Our goal was the Green Cape Lightstation which is at the end of the park on the tip of the peninsula. The roads are listed as 2wd dirt roads.. really?… NSW Parks is very impressed with the capabilities of 2wd cars. While not as bone shaking as our trip to Kichega National Park, it was still a bumpy, pot holed, rutted dirt road for 21 km.
At the end of the road the Green Cape Lighthouse rises 29ft overlooking the peninsula. The Green Cape lighthouse was the first cast concrete lighthouse built in Australia and also has the distinction of being NSW’s second tallest and most southernmost lighthouse.
The lighthouse is surrounded by a fence, so its not possible to get into the grounds of the light station (which are rented out as holiday rentals) but we found heading down towards the cliffs gave us a good viewpoint.

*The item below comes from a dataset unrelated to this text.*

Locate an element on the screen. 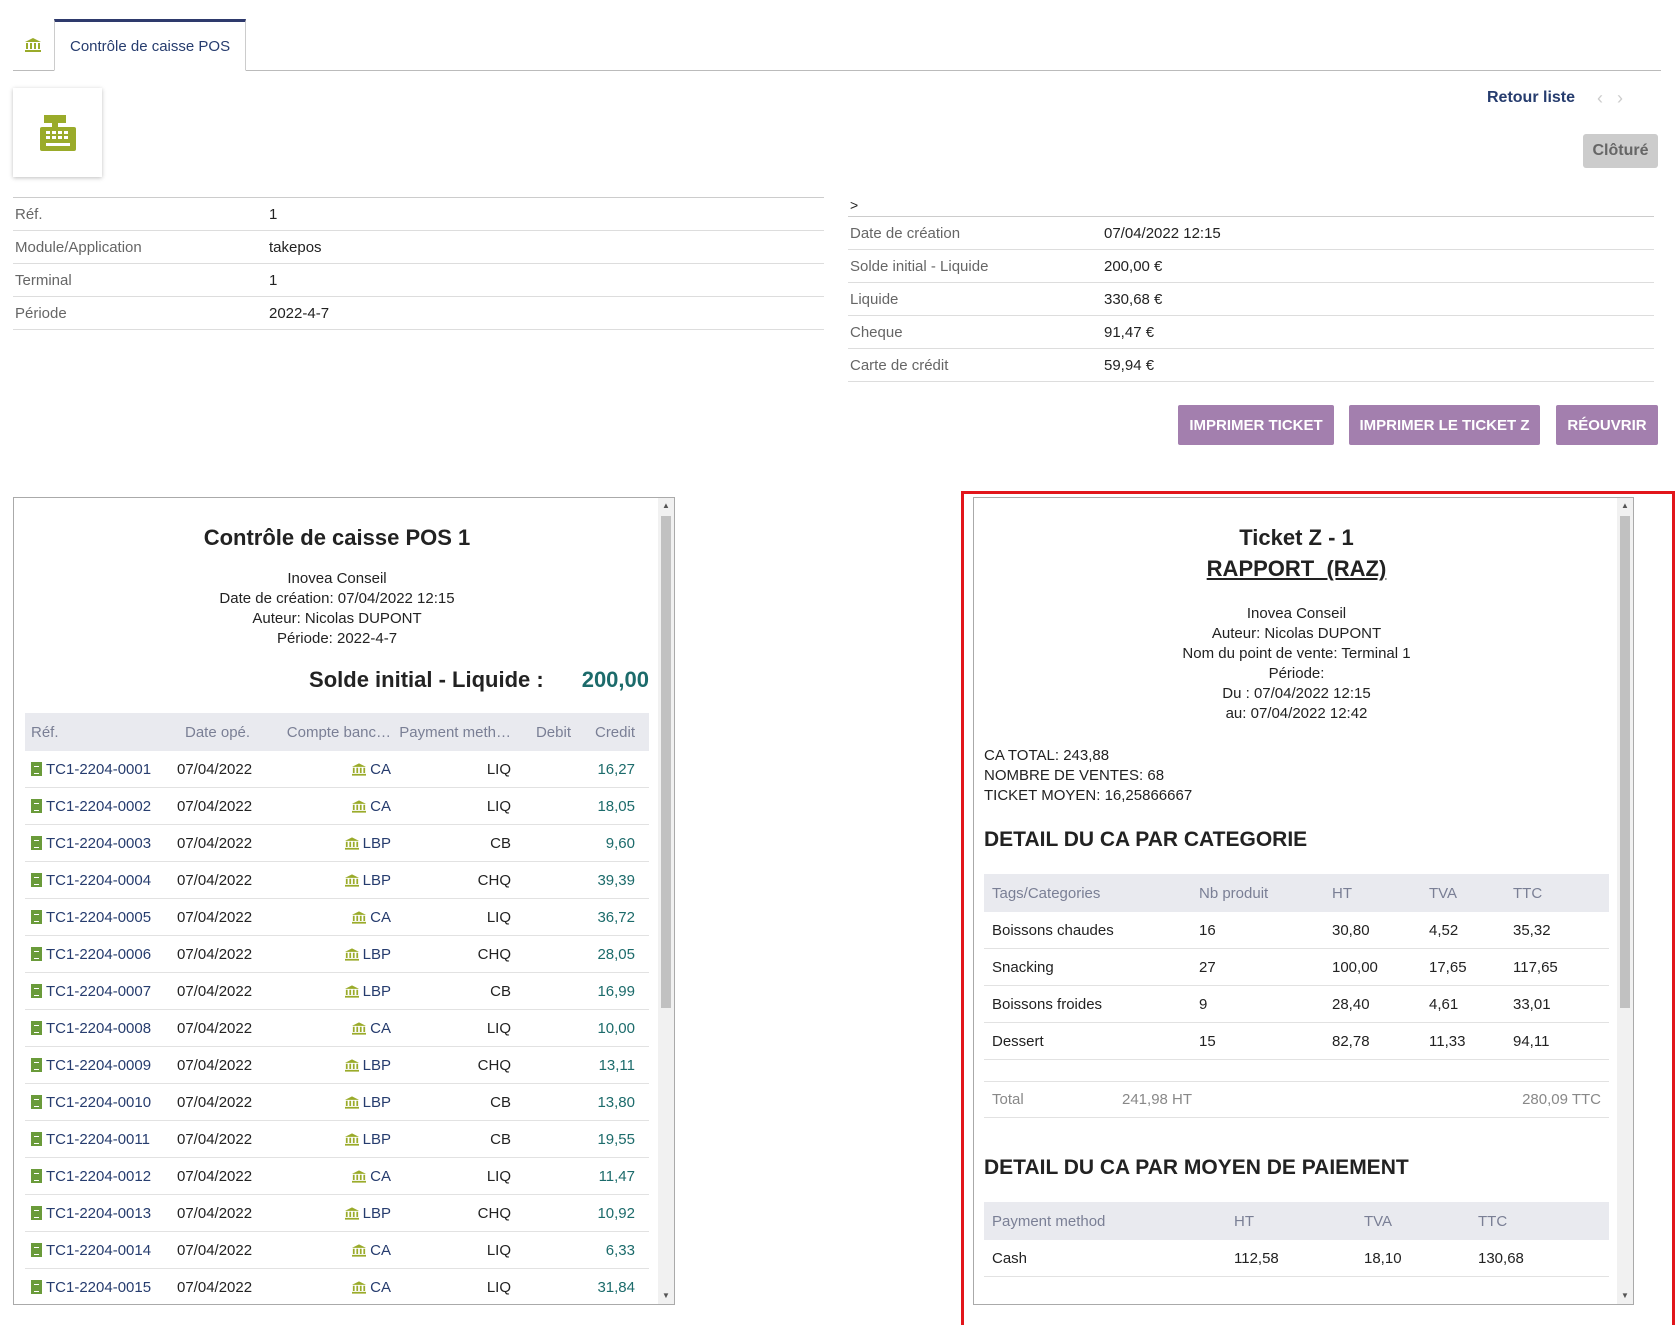  ref-link: TC1-2204-0014 is located at coordinates (99, 1250).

Travelling back down the dirt road we stopped (very suddenly) when we spotted this guy on the road. While we jumped out for a photograph, we used the lonnnnng lenses and gave him total right of way!
Once on our way again, and still within Ben Boyd National Park we drove to the Pinnacles.
Once you park the car its an easy 1.1km loop to the pinnacles and back. The Pinnacles were formed due to erosion of the cliffs that are made of of soft white sands and red gravel clay deposited about 65 million years ago. When part of the cliff fell away it exposed the red clay and white sands. We didn’t see anymore snakes but we did keep a good eye out, and thanked our forethought to wear leather hiking boots!
Our final stop at Ben Boyd National Park was pretty underwhelming. We had been recommended by the lady at the Information Center that the Davison Whaling Station was ‘well worth a visit’. I beg to differ. It may have been once, but now there is a quaint little shack before you get to the whaling station that’s really not even part of it. The whaling station itself was a couple of signs and an old tin pot.